Ramblings of an aging IT geek
← Ramblings of an aging IT geek
debugging

the report that doubled and nobody noticed

A nightly aggregation that occasionally posted double figures, traced not to the code but to a cron job firing twice across a daylight-saving boundary and a host that had drifted onto two crontabs.

A terminal showing two near-identical job runs an hour apart

A daily figure in an internal dashboard came in roughly double one morning. Not wildly wrong, not negative, not zero, just about twice what the day before had been, and the day after was back to normal. Those are the bugs I dread, because there is nothing to grab. A crash leaves a stack trace. A number that is occasionally too big leaves you staring at a graph trying to decide whether you are imagining it.

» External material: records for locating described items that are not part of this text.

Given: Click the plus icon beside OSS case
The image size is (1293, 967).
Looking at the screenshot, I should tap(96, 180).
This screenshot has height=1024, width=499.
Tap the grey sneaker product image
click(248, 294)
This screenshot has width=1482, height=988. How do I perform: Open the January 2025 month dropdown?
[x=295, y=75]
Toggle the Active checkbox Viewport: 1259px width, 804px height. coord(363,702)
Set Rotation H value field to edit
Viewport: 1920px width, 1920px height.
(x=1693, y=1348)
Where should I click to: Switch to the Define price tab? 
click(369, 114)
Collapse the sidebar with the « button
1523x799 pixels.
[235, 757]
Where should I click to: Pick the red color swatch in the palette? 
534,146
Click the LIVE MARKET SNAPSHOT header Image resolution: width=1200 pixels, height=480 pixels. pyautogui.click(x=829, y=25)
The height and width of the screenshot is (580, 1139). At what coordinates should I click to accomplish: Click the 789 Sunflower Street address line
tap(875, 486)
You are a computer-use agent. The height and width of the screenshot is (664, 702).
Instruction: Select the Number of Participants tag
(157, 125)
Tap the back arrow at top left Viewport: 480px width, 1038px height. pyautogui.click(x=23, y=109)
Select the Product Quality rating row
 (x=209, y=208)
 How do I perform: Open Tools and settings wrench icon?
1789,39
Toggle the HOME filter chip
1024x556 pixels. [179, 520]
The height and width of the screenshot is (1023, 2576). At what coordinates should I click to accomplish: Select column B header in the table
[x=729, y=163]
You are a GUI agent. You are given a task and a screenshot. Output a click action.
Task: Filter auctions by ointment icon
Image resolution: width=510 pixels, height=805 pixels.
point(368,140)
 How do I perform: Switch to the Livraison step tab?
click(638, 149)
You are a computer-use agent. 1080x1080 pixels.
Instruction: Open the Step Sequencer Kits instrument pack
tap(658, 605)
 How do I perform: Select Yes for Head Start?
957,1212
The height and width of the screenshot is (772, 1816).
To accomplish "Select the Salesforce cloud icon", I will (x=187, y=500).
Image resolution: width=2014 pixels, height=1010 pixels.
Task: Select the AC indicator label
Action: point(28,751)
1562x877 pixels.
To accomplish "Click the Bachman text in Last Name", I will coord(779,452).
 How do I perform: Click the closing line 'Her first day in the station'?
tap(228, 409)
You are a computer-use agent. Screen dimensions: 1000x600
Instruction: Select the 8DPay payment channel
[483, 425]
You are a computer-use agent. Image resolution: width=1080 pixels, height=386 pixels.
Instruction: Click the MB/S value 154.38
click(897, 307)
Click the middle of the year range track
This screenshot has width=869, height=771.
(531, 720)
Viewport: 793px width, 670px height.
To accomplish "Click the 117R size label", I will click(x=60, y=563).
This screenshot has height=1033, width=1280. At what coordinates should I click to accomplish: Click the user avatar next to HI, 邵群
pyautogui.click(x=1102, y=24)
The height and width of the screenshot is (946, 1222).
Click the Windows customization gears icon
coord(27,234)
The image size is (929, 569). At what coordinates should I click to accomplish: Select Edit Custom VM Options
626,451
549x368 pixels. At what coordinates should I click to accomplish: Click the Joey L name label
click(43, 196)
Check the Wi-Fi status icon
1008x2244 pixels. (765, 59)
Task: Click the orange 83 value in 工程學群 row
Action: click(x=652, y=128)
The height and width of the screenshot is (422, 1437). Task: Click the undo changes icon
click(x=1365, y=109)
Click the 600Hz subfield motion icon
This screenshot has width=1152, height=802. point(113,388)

The job was a nightly aggregation: read yesterday's events, sum them per account, write a row into a summary table. It had run untouched for months. So my first instinct, which is always to blame the code I most recently changed, was no use because I had not changed anything.

The summary table did have a clue, though, once I stopped looking at the dashboard and looked at the rows directly. The doubled day had two writes, an hour apart, where every other day had one.

SELECT account_id, run_at, total
FROM daily_summary
WHERE summary_date = '2019-10-21'
ORDER BY account_id, run_at;

Two runs. One at 02:00, one at 03:00. The aggregation was not idempotent: it inserted a row each time rather than upserting, and the dashboard summed the rows for the day. One run, one figure. Two runs, double.

A close-up of the crontab and timestamps that explained it

So why two runs on one night and one on all the others? Two things had quietly conspired. The first was a second crontab. The job had been added to the system crontab during a migration and never removed from the old user crontab, so on most hosts it was scheduled once but on this one it was scheduled twice, at 02:00 and at 03:00. That alone should have doubled every day, which it nearly did, except the 03:00 run usually landed after a different cleanup had already moved the day's events out of the source table, so it summed nothing and wrote a zero-ish row that rounded away in the noise.

The second thing was the clock. The doubled night was the night the clocks went back. With the hour repeating between 01:00 and 02:00, the cleanup that normally beat the 03:00 run to the data did not, and for that one night both the 02:00 and the 03:00 aggregation saw a full set of events. Two complete runs, two real rows, one doubled figure. The daylight-saving change did not cause the bug. It just lifted the curtain on a duplicate schedule that had been firing harmlessly into an empty table for weeks.

The fix was unglamorous and correct. The stray user crontab entry went, so the job is scheduled exactly once. The aggregation now upserts on (account_id, summary_date) instead of blindly inserting, so even if it somehow runs twice it lands on the same row with the same answer:

INSERT INTO daily_summary (account_id, summary_date, total, run_at)
VALUES (?, ?, ?, NOW())
ON CONFLICT (account_id, summary_date)
DO UPDATE SET total = EXCLUDED.total, run_at = EXCLUDED.run_at;

The lesson I keep paying for in slightly different currency each time: a scheduled job should be safe to run twice, because sooner or later it will. Retries, double crontabs, a clock that goes backwards once a year, an operator who runs it by hand to "check"… any of them will fire your job a second time. If running twice produces a different answer than running once, that is not a scheduling problem you can fix with a better schedule. It is a correctness problem in the job, and the schedule is just where it finally became visible.